TASK REQUIREMENTS » Count the lines containing "more" in the entries underneath, and state that count without anything else.

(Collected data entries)

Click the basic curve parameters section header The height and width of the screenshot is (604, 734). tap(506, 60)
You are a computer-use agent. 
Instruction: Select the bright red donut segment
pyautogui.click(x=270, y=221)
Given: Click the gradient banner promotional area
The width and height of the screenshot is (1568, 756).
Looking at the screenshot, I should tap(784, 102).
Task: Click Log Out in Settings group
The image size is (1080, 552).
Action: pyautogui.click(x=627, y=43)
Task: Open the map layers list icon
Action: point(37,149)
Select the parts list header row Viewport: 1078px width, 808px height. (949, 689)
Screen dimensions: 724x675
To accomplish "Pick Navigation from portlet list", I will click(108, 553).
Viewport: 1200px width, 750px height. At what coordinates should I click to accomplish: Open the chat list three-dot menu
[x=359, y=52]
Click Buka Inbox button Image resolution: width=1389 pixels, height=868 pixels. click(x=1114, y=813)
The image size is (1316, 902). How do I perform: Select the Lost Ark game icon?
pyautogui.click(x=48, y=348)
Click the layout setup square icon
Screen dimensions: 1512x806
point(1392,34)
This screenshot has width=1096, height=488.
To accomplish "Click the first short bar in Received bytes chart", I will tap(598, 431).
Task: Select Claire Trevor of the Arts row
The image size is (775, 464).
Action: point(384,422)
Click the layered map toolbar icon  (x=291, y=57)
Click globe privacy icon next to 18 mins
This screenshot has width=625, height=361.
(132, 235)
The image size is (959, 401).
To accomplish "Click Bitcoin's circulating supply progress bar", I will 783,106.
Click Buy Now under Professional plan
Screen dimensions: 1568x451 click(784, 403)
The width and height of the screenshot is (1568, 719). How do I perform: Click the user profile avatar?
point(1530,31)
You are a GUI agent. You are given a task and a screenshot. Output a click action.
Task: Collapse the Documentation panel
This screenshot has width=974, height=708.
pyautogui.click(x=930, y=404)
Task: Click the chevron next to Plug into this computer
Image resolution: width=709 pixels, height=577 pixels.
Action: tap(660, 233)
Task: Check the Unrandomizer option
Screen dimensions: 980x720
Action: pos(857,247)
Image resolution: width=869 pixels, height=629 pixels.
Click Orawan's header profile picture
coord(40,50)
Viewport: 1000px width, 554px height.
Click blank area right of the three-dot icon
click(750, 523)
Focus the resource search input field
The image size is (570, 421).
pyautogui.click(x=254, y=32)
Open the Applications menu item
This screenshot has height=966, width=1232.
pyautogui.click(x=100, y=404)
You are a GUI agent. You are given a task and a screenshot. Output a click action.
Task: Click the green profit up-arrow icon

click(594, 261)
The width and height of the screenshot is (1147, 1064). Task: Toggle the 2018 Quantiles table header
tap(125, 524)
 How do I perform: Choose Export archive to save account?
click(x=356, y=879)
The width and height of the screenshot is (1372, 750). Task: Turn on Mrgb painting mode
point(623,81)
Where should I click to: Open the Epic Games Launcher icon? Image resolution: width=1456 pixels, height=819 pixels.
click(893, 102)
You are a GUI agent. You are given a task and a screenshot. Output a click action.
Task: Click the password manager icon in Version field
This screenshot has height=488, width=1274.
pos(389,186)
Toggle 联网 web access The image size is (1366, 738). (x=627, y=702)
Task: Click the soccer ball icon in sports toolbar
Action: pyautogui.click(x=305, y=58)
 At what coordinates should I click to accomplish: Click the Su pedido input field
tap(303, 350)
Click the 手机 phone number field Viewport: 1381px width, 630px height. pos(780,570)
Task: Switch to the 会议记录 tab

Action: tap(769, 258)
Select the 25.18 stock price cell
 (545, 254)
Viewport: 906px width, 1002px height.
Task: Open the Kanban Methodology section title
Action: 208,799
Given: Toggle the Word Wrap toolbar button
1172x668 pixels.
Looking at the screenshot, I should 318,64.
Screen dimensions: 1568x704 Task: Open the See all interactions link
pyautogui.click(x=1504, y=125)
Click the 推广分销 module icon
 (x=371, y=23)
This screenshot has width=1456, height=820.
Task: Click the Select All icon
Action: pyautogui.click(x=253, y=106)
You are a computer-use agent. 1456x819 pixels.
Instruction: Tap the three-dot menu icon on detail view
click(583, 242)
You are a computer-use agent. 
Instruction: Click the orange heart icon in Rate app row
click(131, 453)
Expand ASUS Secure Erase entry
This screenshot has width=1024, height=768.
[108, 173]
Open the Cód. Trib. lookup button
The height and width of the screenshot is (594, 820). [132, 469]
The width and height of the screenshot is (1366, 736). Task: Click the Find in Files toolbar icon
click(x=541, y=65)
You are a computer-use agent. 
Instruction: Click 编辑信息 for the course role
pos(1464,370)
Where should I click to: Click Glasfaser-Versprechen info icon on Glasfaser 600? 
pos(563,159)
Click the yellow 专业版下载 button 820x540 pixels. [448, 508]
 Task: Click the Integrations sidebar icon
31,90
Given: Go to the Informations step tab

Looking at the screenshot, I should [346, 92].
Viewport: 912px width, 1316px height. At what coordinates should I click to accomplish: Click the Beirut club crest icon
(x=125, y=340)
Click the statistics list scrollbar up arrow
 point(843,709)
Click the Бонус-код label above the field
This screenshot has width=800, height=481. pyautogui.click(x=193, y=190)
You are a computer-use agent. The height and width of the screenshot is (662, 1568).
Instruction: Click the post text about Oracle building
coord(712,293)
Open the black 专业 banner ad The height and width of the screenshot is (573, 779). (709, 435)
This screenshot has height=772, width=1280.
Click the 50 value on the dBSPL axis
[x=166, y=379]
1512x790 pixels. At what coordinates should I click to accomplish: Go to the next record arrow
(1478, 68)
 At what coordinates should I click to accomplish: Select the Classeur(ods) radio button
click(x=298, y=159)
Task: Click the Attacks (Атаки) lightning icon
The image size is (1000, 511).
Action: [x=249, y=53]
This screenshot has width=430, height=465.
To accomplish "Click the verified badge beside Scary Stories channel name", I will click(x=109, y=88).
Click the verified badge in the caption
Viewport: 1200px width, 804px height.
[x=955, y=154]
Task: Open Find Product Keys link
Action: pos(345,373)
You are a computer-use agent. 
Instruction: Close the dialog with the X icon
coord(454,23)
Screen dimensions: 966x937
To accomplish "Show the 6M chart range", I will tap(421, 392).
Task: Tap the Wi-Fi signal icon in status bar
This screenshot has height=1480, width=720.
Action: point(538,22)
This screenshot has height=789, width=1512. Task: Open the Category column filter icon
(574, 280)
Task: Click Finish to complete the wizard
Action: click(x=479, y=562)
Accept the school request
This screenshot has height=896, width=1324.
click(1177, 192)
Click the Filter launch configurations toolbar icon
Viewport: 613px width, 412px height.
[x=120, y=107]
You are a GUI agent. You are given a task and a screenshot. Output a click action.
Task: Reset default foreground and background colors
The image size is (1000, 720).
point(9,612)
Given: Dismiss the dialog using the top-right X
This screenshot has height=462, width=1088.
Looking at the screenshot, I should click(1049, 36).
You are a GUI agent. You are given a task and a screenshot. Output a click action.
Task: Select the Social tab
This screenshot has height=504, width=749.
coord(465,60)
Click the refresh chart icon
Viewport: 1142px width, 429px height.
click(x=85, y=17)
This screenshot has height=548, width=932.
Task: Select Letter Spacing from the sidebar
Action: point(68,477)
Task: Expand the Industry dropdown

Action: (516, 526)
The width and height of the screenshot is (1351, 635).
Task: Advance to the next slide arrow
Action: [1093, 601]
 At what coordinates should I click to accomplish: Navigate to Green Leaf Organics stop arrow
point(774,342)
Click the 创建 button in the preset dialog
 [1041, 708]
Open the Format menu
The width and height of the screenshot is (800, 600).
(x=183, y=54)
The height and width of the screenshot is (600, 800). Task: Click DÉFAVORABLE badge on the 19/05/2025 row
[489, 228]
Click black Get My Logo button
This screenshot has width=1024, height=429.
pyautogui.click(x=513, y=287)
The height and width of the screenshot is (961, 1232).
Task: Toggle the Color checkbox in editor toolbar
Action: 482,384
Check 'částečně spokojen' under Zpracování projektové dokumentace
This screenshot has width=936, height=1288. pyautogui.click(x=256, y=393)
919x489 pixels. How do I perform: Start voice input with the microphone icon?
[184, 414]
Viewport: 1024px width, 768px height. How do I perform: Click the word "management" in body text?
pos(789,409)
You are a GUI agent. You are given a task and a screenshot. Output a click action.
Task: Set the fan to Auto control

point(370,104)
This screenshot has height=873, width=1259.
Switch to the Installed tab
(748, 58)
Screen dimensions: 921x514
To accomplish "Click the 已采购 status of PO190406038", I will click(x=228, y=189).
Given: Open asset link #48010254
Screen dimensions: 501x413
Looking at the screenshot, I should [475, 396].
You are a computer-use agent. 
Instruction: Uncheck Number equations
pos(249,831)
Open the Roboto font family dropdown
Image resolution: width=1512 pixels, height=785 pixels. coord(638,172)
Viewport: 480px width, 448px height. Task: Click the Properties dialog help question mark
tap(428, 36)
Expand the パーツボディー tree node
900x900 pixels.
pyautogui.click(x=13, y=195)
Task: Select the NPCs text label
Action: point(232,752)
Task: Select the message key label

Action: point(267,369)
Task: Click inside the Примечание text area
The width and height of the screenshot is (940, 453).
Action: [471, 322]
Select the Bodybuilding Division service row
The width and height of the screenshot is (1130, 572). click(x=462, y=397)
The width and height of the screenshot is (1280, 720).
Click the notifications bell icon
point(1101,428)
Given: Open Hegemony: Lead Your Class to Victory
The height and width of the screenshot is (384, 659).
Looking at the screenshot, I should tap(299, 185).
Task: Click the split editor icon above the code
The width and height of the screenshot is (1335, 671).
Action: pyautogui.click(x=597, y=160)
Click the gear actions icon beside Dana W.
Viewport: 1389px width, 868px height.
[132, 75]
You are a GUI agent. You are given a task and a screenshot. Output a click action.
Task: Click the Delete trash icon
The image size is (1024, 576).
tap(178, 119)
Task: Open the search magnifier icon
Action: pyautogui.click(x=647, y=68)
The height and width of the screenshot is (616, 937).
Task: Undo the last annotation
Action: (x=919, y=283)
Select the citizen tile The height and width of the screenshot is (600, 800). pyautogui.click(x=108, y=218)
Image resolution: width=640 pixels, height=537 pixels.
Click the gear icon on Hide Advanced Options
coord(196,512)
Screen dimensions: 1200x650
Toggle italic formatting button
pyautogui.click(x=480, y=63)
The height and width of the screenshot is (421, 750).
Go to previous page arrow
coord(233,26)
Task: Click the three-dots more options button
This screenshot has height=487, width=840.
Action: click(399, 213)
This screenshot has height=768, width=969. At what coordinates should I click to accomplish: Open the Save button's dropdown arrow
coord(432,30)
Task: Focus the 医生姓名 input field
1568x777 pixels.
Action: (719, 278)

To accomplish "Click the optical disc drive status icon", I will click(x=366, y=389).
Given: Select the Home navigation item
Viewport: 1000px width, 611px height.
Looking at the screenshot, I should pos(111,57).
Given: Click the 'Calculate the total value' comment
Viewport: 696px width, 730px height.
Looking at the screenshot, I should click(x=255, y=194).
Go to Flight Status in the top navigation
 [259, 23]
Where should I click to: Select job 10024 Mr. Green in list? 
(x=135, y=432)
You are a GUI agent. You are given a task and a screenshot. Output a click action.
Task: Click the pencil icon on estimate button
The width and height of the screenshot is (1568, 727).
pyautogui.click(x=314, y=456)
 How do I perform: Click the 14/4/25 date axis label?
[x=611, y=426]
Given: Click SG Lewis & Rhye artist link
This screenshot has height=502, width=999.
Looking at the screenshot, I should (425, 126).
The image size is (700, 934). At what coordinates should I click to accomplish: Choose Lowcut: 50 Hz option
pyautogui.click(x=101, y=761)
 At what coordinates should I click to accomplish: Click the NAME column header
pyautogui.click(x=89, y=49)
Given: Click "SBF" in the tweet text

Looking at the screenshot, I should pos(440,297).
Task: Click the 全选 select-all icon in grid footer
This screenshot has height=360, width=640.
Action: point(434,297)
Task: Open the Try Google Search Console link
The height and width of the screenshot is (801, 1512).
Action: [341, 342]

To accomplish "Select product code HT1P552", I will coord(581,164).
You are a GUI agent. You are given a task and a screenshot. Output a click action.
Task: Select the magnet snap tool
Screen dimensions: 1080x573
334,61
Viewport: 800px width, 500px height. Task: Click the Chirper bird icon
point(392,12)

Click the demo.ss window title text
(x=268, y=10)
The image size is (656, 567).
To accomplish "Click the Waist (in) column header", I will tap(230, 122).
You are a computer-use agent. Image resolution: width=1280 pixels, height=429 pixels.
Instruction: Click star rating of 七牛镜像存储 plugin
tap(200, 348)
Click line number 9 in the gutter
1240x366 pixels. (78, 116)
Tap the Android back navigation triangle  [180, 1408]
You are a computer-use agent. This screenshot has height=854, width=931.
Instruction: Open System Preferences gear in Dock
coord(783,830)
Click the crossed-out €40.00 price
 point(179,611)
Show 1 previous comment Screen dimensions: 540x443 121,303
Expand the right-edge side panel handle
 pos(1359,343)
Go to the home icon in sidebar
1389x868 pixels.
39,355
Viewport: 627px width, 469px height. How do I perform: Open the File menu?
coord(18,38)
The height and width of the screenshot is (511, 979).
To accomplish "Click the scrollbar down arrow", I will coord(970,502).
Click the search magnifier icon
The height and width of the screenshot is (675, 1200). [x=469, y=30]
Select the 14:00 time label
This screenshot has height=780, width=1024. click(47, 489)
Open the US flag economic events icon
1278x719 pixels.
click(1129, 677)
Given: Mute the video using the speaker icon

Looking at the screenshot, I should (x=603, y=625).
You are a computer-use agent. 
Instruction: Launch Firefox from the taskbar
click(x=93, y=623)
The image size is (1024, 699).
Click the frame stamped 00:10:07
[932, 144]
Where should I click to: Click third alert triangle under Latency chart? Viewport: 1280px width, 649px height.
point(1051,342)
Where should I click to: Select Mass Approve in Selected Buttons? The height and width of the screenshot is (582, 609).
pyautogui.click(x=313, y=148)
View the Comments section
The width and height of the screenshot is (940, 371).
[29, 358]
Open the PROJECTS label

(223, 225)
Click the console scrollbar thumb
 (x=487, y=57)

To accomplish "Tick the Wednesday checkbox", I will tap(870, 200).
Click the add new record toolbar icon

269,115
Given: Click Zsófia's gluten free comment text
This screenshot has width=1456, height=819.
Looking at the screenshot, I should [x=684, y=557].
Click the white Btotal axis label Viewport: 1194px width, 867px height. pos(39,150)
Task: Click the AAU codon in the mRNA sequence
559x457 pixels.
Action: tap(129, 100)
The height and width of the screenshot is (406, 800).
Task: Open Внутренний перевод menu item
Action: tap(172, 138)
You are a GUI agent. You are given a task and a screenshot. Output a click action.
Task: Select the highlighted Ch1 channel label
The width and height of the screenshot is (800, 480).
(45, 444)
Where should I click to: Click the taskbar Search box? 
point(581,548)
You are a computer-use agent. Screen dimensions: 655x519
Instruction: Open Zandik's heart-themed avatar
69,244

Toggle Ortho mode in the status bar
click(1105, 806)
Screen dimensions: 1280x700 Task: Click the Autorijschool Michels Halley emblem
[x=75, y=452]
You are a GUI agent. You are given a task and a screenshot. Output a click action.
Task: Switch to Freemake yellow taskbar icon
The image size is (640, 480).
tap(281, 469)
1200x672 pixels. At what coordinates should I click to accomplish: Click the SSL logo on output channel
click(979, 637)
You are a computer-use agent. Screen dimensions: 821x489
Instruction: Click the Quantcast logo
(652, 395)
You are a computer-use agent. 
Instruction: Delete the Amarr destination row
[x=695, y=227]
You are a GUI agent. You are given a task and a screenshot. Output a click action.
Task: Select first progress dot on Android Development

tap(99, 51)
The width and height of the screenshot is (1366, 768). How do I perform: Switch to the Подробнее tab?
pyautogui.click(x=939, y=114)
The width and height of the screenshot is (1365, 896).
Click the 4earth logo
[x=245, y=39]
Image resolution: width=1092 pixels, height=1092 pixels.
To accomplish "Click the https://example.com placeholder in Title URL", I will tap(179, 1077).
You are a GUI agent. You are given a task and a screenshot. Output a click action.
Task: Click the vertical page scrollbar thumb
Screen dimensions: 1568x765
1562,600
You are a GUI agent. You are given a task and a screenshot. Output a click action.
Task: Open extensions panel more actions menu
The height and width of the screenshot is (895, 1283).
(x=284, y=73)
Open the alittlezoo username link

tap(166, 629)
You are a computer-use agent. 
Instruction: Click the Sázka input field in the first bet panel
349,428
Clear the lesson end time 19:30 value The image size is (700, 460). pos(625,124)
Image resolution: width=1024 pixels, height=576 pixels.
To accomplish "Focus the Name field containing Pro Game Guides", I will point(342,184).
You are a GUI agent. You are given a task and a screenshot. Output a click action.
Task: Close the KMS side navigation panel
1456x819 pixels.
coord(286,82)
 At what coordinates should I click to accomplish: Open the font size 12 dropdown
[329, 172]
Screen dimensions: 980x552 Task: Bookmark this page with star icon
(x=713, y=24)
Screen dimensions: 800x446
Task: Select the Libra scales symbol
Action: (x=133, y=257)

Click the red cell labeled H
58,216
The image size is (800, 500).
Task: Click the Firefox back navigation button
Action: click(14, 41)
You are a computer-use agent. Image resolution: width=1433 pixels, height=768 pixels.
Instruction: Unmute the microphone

YOUR RESPONSE » 2